Frequency resolved radio and high-energy emission of pulsars

TL;DR

This paper models multi-wavelength pulsar emission by simulating curvature radiation within the magnetosphere, producing phase-resolved spectra and light curves that match observations across radio to gamma-ray energies.

Contribution

It introduces a detailed simulation of pulsar emission assuming curvature radiation from specific magnetospheric regions, providing realistic multi-wavelength spectra and light curves.

Findings

Energy-dependent light curves and spectra are successfully modeled.

Realistic spectra are obtained with specific Lorentz factors for leptons.

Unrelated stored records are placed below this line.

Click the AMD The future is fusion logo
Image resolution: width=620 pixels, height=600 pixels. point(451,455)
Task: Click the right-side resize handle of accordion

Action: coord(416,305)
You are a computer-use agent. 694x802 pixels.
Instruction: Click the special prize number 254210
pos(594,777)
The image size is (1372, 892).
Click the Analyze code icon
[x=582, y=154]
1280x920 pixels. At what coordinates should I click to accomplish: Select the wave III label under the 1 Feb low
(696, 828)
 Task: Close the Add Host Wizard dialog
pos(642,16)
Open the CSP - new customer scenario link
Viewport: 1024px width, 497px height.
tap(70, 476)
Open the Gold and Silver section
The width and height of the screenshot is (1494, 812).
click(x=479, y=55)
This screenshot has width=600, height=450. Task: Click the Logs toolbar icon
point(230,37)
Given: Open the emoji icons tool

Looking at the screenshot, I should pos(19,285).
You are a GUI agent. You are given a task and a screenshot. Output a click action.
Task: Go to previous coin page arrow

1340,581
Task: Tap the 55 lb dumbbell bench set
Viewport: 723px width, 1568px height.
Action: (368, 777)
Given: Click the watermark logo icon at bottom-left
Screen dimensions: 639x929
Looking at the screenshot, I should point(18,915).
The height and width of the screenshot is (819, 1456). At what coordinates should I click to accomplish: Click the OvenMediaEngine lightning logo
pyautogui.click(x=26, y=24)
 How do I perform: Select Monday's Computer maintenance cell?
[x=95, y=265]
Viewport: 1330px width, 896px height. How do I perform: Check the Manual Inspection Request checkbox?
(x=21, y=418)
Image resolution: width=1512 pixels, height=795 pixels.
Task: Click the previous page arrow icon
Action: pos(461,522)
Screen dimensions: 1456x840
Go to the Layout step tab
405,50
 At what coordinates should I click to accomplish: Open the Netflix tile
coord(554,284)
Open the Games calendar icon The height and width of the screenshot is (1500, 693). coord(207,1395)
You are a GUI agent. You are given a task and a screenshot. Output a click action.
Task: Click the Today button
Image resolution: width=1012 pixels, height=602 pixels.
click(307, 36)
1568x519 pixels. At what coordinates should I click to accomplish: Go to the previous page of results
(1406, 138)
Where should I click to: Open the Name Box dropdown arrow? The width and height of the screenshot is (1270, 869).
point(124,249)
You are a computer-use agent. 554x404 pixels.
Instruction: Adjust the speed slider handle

The model explains multi-wavelength observations of pulsars.

Abstract

Context. Pulsars are detected as broadband electromagnetic emitters from the radio wavelength up to high and very high energy in the MeV/GeV and sometimes even in the TeV range. Multi-wavelength phase-resolved spectra and light curves offer an unrivalled opportunity to understand their underlying radiation mechanisms and to localize their emission sites and therefore the particle acceleration regions. Aims. In this paper, we compute pulsars multi-wavelength phase-resolved light-curves and spectra assuming that curvature radiation operates from inside the magnetosphere of a rotating vacuum magnet. Radio emission arises from the polar caps whereas gamma-ray energy emanates from the slot gaps in the vicinity of the separatrix between closed and open field lines. Methods. By integrating particle trajectories within the slot gaps, we compute energy dependent photon sky maps in the radio band (MHz-GHz) and in the gamma-ray band (MeV/GeV) for mono-energetic distribution functions of leptons. Results. We obtained many details of the energy dependent light curves and phase-resolved spectra from the radio wavelength up to the gamma-ray energies. Choosing Lorentz factors of {\gamma} = 30 for radio emitting particles and {\gamma} = 10^7 for gamma-ray emitting particles, we found realistic spectra accounting for the wealth of multi-wavelength pulsar observations.